• [Text section]
Strange Stock Trends in the Fidelity Contrafund (WFC, JPM, IRE, KO, PEP, BRK-A, BIIB, AMGN, AAPL, GOOG, INTC, MSFT, XOM, CVX)

February 28, 2013 by Jon C. Ogg

The Fidelity Contrafund has released its 2012 annual report for its shareholders. While the date is December 31, 2012, and the asset size is listed as more than $84 billion as of that date, the January 31 asset size is shown to be $61 billion at Fidelity’s own site. There are some very interesting takeaways here. We could not help but to notice some very strange observations about the fund’s key stock holdings this year.

Before we get to the holdings, here are some basic statistics on the Contrafund. Its performance was 16.26% in 2012. The annualized gain over the five-year period was 1.97%, versus 9.68% annualized gains over the past ten-year period. Its annual expense ratio is 0.76%. The Fidelity Contrafund is not an index-tracker, and its fund management team makes actual investment decisions where the FMR management team believes the value is not fully recognized by the public in growth stocks or value stocks.

• [Dataset section]
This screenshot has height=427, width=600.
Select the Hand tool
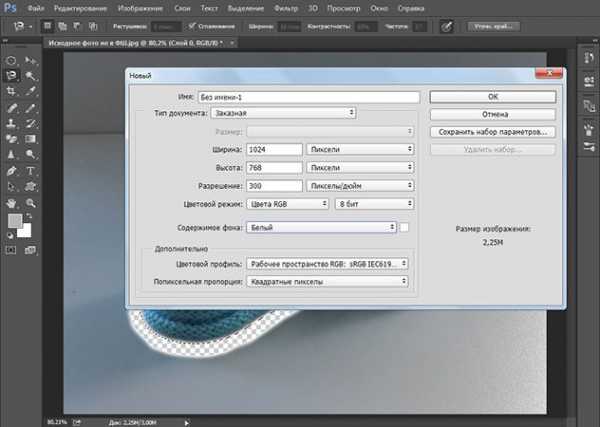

• [Written request] Continue the article on the Fidelity Contrafund's 2012 annual report, starting after its last sentence.

• [Answer to the problem]
We are sticking to the year-end of 2012 to keep things consistent with the filing. As the market gained in January, so did the Contrafund.

Wells Fargo & Co. (NYSE: WFC) was the top bank stock in the financial holdings, worth a whopping $2.127 billion. While J.P. Morgan Chase & Co. (NYSE: JPM) is roughly the same size by market cap yet massively larger by total assets, the Contrafund only owns $200.5 million worth of its common stock. In contrast, the Contrafund owned more of Bank of Ireland (NYSE: IRE) over J.P. Morgan at more than $205 million.

The Coca-Cola Co. (NYSE: KO) is a stake worth over $2.1 billion, but the Contrafund owned no position in Pepsico Inc. (NYSE: PEP).

Berkshire Hathaway Inc. (NYSE: BRK-A) was the third largest position by value that we saw, at $2.995 billion.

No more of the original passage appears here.